Belfast Telegraph

Monday 20 October 2014

Infantile politics at Stormont sapping our will

The power-sharing administration at Stormont is well past its infancy, but the parties at the heart of Government continue to act like children
The power-sharing administration at Stormont is well past its infancy, but the parties at the heart of Government continue to act like children

The power-sharing administration at Stormont is well past its infancy, but the parties at the heart of Government continue to act like children, throwing their toys out of the pram at the least provocation. The on-going row over budgets is a stereotypical example of this behaviour.

Sinn Fein has refused to back welfare reform cuts – without putting forward any compelling evidence to support its action – and the DUP is now retaliating with dire threats of what the consequences will be.

Like spoilt children the two parties point accusing fingers at each other while claiming that any impending doom or gloom is not their fault.

What this points up is the lack of proper mature leadership from the province's two major parties. They are the pivotal partners at Stormont, but while a residue of historic enmity can be understood, their inability to show real collective responsibility is destabilising the administration.

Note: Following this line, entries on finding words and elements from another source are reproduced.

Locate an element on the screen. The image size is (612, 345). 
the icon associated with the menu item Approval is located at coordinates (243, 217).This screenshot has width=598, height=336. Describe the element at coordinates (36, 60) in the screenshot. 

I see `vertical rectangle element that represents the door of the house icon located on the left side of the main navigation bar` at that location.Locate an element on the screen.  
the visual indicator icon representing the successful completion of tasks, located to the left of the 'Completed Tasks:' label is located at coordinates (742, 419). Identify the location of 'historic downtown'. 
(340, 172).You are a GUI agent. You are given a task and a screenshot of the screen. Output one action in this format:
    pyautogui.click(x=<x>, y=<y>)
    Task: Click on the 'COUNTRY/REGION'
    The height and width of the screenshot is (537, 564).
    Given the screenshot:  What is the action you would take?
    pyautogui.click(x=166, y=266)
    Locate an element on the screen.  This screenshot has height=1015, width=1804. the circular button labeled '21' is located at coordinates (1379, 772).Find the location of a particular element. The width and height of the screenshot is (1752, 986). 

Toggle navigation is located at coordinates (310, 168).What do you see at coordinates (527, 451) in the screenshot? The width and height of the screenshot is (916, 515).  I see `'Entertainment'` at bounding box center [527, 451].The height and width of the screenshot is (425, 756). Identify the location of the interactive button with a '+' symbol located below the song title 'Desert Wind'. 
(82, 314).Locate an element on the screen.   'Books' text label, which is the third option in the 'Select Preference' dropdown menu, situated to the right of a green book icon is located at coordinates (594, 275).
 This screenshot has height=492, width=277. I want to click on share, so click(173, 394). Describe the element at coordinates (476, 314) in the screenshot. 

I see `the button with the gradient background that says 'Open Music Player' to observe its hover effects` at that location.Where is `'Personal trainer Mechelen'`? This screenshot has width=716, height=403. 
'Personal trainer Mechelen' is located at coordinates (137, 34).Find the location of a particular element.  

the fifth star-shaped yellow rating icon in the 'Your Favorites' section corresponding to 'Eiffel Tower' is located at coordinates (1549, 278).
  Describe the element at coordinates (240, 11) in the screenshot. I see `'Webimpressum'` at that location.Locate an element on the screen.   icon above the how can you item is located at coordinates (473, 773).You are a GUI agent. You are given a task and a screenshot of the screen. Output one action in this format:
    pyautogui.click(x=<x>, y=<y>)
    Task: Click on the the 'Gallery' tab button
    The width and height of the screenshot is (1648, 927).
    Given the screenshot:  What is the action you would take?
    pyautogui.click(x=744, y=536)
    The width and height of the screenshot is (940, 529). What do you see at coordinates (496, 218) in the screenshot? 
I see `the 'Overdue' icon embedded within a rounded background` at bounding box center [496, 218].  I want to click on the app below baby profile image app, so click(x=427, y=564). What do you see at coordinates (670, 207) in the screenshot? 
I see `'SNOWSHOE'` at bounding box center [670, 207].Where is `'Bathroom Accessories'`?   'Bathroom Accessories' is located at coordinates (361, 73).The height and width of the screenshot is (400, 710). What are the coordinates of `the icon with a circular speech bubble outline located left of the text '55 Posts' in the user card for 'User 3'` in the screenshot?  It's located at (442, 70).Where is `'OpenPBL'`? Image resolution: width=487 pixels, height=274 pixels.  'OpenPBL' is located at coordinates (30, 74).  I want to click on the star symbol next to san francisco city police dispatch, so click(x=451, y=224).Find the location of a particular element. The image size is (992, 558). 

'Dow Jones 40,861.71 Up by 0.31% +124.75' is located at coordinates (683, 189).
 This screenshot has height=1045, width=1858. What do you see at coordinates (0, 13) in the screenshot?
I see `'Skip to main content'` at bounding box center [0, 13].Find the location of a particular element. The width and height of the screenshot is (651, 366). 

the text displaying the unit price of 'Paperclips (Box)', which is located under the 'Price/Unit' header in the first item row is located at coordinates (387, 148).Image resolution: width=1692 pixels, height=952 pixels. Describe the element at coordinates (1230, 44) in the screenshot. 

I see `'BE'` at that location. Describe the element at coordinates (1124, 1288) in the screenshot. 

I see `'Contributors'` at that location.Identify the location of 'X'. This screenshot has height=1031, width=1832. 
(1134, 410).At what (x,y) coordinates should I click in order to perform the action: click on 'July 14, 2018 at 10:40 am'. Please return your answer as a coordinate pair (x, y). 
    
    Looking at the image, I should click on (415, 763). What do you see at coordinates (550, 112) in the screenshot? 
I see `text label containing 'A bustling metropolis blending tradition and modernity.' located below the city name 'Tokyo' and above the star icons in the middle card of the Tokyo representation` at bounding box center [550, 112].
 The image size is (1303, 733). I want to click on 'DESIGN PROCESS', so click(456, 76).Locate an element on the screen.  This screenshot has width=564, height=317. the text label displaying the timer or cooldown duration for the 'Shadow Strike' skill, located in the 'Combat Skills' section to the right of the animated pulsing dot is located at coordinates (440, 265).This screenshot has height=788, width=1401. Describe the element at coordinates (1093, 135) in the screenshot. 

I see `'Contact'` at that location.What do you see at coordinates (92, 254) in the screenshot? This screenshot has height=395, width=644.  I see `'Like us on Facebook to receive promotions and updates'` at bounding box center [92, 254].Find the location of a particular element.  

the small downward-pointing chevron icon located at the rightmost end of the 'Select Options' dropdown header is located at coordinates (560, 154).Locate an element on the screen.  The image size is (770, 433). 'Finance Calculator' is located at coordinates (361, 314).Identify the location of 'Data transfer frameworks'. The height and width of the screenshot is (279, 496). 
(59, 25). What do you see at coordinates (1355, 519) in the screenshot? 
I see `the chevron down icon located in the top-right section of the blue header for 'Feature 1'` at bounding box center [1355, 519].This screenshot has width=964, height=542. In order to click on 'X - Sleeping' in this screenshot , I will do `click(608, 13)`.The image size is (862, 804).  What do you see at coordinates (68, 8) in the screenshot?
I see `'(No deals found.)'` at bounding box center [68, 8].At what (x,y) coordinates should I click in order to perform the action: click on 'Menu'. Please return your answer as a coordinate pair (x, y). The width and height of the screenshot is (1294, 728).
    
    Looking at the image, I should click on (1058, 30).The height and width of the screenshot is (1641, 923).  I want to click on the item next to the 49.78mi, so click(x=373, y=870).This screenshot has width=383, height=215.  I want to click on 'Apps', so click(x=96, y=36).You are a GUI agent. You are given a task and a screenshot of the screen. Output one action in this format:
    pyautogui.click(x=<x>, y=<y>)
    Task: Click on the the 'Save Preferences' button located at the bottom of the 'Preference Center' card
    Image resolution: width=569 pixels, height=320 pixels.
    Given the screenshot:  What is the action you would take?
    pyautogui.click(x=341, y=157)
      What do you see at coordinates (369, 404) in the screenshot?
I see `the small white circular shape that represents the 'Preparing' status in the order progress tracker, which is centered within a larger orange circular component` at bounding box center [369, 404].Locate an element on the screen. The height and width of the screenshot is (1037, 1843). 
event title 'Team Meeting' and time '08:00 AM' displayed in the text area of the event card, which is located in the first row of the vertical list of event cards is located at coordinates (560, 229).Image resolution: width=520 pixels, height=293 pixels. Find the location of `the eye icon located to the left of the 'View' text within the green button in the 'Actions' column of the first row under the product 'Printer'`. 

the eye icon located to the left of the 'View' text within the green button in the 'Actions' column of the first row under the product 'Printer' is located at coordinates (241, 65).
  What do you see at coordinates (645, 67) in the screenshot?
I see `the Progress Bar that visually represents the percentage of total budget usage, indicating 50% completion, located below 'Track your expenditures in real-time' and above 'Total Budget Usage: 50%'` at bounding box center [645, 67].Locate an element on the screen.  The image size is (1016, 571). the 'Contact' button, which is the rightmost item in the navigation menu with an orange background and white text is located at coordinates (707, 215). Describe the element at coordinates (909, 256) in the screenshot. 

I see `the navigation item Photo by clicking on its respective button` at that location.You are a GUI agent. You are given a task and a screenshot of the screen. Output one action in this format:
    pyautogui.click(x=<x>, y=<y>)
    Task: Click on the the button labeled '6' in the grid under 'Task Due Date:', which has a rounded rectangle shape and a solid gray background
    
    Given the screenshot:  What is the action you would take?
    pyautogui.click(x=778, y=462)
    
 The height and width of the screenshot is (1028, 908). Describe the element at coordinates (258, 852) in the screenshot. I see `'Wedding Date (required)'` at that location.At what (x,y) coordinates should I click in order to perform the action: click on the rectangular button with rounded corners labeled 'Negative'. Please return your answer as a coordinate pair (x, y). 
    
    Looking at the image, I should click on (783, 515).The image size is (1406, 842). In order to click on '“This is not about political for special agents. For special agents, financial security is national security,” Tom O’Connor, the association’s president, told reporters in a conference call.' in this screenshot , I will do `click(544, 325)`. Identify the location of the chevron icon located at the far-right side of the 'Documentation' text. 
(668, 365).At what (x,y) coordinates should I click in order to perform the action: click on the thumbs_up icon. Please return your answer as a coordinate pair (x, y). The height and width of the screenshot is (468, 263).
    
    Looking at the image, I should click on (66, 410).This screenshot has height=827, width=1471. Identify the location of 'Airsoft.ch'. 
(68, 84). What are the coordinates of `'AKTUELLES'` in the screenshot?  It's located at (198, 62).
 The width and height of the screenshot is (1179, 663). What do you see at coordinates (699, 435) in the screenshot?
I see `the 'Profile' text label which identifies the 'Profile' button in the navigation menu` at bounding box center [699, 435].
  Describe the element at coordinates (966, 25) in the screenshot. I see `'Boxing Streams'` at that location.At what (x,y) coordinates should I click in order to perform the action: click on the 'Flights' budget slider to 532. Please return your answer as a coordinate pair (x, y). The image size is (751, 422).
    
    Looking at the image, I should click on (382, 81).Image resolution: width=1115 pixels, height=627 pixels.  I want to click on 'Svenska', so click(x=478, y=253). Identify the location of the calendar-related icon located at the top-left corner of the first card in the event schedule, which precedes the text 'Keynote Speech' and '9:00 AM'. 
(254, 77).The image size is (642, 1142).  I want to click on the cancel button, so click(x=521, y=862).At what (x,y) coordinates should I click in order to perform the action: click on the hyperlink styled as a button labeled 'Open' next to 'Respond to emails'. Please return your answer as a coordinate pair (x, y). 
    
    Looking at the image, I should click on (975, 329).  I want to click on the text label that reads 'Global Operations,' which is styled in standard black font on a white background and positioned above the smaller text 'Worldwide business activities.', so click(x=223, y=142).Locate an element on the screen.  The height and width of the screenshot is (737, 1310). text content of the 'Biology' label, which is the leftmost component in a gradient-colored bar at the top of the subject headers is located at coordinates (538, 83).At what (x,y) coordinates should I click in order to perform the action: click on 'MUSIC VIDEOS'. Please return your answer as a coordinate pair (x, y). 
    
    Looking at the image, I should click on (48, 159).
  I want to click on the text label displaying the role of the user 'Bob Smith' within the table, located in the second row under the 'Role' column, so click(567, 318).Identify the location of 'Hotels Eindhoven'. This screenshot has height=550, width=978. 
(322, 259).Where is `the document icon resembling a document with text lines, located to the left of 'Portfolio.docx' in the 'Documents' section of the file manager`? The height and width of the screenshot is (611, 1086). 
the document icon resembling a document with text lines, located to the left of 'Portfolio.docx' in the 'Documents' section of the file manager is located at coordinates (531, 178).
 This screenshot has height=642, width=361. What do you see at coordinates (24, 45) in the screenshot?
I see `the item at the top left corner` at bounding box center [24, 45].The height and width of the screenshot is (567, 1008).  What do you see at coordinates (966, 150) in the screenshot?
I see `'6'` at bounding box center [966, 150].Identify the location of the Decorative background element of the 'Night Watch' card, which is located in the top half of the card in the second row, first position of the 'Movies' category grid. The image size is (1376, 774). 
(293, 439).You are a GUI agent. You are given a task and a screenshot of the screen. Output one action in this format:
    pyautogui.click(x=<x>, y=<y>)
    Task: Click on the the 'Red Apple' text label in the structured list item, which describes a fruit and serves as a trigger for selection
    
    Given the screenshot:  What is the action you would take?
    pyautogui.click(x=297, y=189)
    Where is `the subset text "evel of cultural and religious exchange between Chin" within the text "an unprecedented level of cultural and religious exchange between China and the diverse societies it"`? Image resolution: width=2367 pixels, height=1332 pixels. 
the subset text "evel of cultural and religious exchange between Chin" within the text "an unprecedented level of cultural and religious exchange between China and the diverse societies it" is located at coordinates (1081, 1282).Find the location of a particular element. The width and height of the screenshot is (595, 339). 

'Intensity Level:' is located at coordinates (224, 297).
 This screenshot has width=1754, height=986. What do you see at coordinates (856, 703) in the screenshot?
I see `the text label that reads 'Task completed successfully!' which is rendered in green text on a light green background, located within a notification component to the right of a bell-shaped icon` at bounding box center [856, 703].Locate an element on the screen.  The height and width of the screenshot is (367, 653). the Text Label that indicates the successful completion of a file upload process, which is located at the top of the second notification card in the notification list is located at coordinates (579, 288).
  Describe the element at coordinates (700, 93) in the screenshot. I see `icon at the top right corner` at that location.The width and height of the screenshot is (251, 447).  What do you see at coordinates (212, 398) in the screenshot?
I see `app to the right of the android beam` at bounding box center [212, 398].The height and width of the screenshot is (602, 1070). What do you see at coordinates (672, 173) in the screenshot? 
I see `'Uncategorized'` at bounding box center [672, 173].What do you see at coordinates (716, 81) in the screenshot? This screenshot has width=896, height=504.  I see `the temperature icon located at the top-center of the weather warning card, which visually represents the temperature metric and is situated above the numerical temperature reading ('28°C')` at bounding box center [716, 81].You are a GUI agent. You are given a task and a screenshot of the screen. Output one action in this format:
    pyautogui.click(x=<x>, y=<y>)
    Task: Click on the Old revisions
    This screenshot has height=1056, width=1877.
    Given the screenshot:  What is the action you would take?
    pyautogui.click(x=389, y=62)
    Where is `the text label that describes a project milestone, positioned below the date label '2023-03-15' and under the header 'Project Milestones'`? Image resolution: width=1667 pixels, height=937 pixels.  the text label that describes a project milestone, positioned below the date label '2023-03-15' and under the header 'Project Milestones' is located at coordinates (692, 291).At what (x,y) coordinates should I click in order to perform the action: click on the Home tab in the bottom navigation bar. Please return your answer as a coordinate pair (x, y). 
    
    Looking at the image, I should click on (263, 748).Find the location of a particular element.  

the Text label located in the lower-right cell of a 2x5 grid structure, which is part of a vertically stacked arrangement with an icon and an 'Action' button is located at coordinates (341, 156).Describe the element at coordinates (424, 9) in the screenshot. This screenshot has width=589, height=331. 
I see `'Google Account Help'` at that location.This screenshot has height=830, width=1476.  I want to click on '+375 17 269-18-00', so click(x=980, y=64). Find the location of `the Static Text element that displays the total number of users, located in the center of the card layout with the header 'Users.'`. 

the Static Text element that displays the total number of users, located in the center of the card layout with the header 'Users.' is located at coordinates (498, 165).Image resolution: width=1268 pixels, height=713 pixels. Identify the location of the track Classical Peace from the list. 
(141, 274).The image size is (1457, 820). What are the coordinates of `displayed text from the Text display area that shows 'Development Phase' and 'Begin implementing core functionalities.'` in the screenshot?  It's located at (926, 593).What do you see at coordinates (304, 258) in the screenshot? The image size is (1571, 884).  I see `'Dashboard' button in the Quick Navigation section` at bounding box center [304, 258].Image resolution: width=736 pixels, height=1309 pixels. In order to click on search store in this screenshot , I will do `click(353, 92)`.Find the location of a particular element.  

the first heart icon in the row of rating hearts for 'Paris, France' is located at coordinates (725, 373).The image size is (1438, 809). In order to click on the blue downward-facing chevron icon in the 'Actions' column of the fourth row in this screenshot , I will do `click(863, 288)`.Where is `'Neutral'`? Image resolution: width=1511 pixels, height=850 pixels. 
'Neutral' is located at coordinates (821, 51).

The threat by two DUP ministers to exceed their budgets can be interpreted in several ways. It may point to some sort of internal party power struggle, but is more likely to be a fairly blatant attempt to pin the blame for any service reductions on Sinn Fein for failing to sign up to welfare reform. The most worrying interpretation is that it could signal a DUP exit strategy from this power-sharing arrangement.

It is clear that relationships with Sinn Fein are at a very low ebb and the constant bickering has been going on too long to be easily repaired.

Of course, these parties contain many veteran politicians who never had to exercise real power until entering Government together. Their usual tactic when confronted with unpalatable decisions was to warn of serious consequences and then stand back and wait until real adult politicians, either in Dublin or Westminster, stepped in and solved the problem.

But this time they may find that the grown-up politicians have tired of their infantile squabbling and will insist that they dry their tears and sort out their own problems.